新規申請・業種追加申請等の際、定款の目的から許可を受ける業種が読み取れない場合は、定款の目的を変更する旨の念書を求めることがあります。
東京都「建設業許可申請・変更の手引」
注意したいのが、この念書を出したまま目的変更の登記を放置しているケースです。
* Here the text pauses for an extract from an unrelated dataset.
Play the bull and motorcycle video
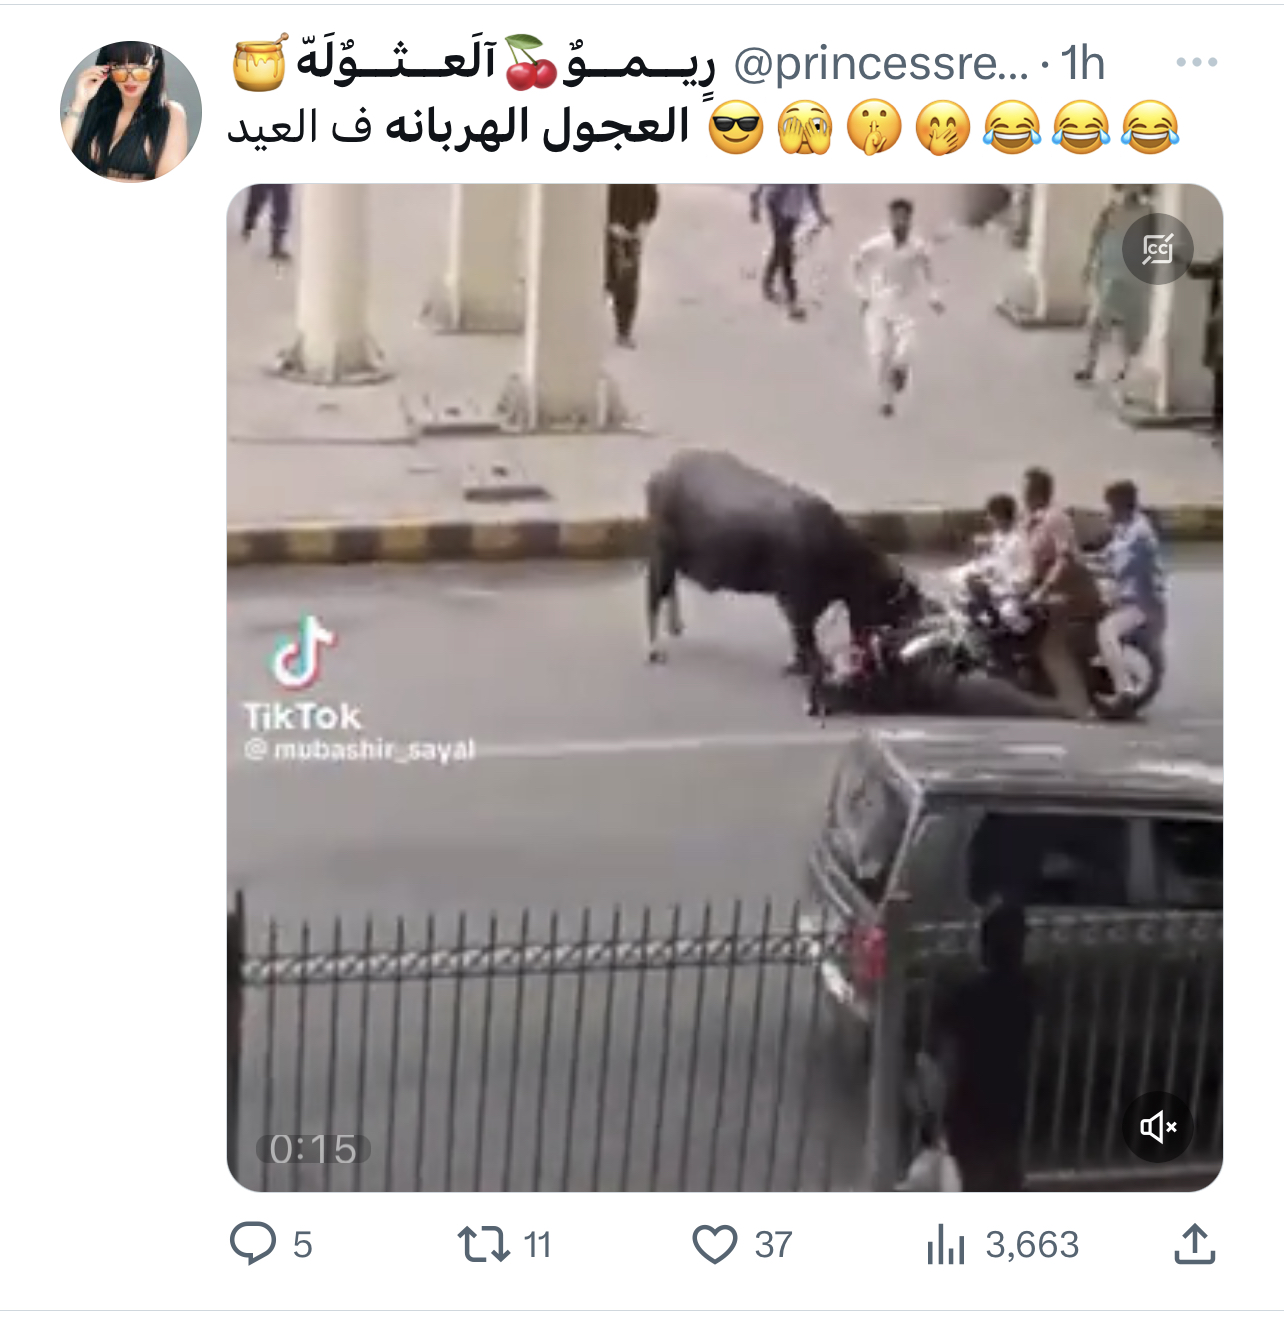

次回の更新申請の際に目的変更を求められる可能性があります。
申請業種の範囲
定款の事業目的に記載する業種と、認められる申請業種の範囲について、次のような例が挙げられています。
①「建築工事の施工」→ 建築関連の17業種
目的に「建築工事の施工」とあれば、一級建築施工管理技士が営業所技術者となりうる17業種の範囲となる。
「建築工事の施工」で認められる17業種
建築一式/大工/左官/とび・土工・コンクリート/石/屋根/タイル・れんが・ブロック/鋼構造物/鉄筋/板金/ガラス/塗装/防水/内装仕上/熱絶縁/建具/解体
②「土木工事の施工」→ 土木関連の9業種
目的に「土木工事の施工」とあれば、一級土木施工管理技士が営業所技術者となりうる9業種の範囲で申請が認められる。
「土木工事の施工」で認められる9業種
土木一式/とび・土工・コンクリート/石/鋼構造物/舗装/しゅんせつ/塗装/水道施設/解体
③「建築・土木工事の施工(請負)」→29 業種全て
目的に「建築・土木工事の施工(請負)」とあれば、29業種全ての範囲で申請が認められる。
※この取り扱いは東京都知事許可の場合のみであって、大臣許可では認められない業種がある。
まとめ
・定款目的は許可要件そのものではないが、東京都では文言から業種が読み取れるかを確認される。